Control-struct: after{ ... }alwaysDo{ ... }
file: job.t
package: muf
status: alpha

It is often important that certain cleanup operations be done at the end of a given section of code, even if that section should fail in some way.

For example, if one is doing a network file transfer, the socket should be closed at the end, even if the tranfer fails to complete normally for some reason.

Or if one has a session open to an X server, one should be very careful to release resources allocated in the server at the end of the session, to avoid having it gradually fill up with unused garbage.

Almost every nontrivial application has invariants like these which it is intended to maintain, but which must be temporarily broken from time to time during processing: One of the hallmarks of high-quality muf code is the careful attention given to preserving all invariants in the face of unexpected error conditions.

The Muq control construct designed for these cases is

after{ clause-1 }alwaysDo{ clause-2 }

Muq goes to great lengths internally to guarantee that clause-2 will always execute, even if the code in clause one should do a divide-by-zero or attempt to do a throw or return past us: It will silently interrupt the error-recovery, throw, or return processing long enough for clause-2 to execute, and then transparently resume the interrupted processing.

Almost the sole exception to this rule is that if killJobMessily is used to terminate the job during execution of clause-1 or clause-2, no attempt is made to execute (or complete execution of) clause-2: the job is killed dead, instantly. This ensures that users and root always have some way to kill a runaway process: if Muq insisted on always running clause-2 to completion, an accidental or malicious recursion or infinite loop in clause-2 could result in an immortal, cancerous process endlessly chewing up system resources until the server crashed.

(This is, of course, a good reason to use killJobMessily only as a last resort: one should always first attempt to kill an unwanted job with a friendly killJob signal, giving it a fair chance to clean up after itself before exiting.)

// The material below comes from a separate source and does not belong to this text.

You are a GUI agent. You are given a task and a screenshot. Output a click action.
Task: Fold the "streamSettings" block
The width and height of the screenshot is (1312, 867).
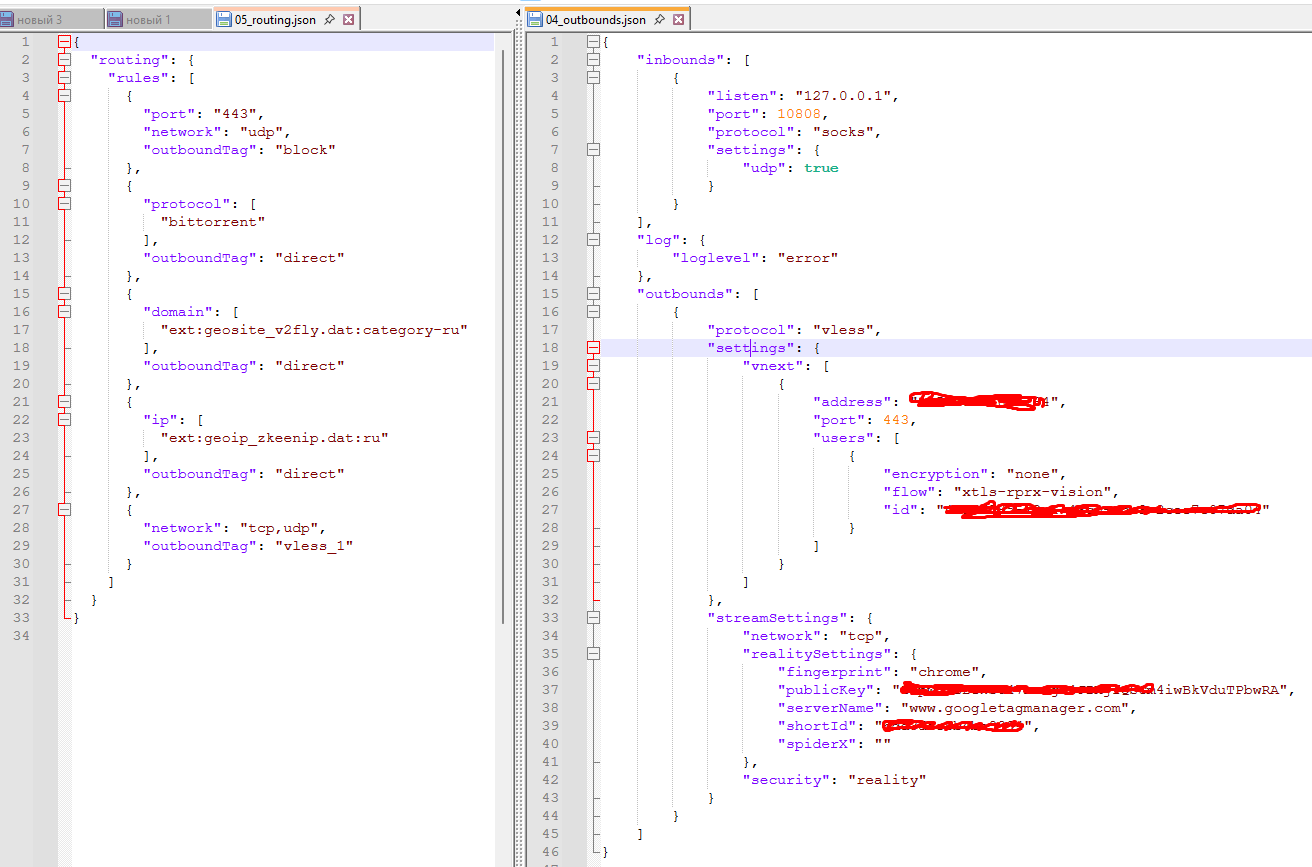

What should happen if clause-1 does a fork? This leaves two jobs capable of executing clause-2, but in general one wishes clause-2 to be executed exactly once.

There are two obvious policies: Have only the child job execute clause-2, or have only the parent job execute clause-2. Since convincing examples exist supporting each possibility, Muq provides both, via the syntax

afterChildDoes{  clause-1 }alwaysDo{ clause-2 }
afterParentDoes{ clause-1 }alwaysDo{ clause-2 }

The vanilla syntax

after{ clause-1 }alwaysDo{ clause-2 }

is currently a synonym for the afterParentDoes{ syntax.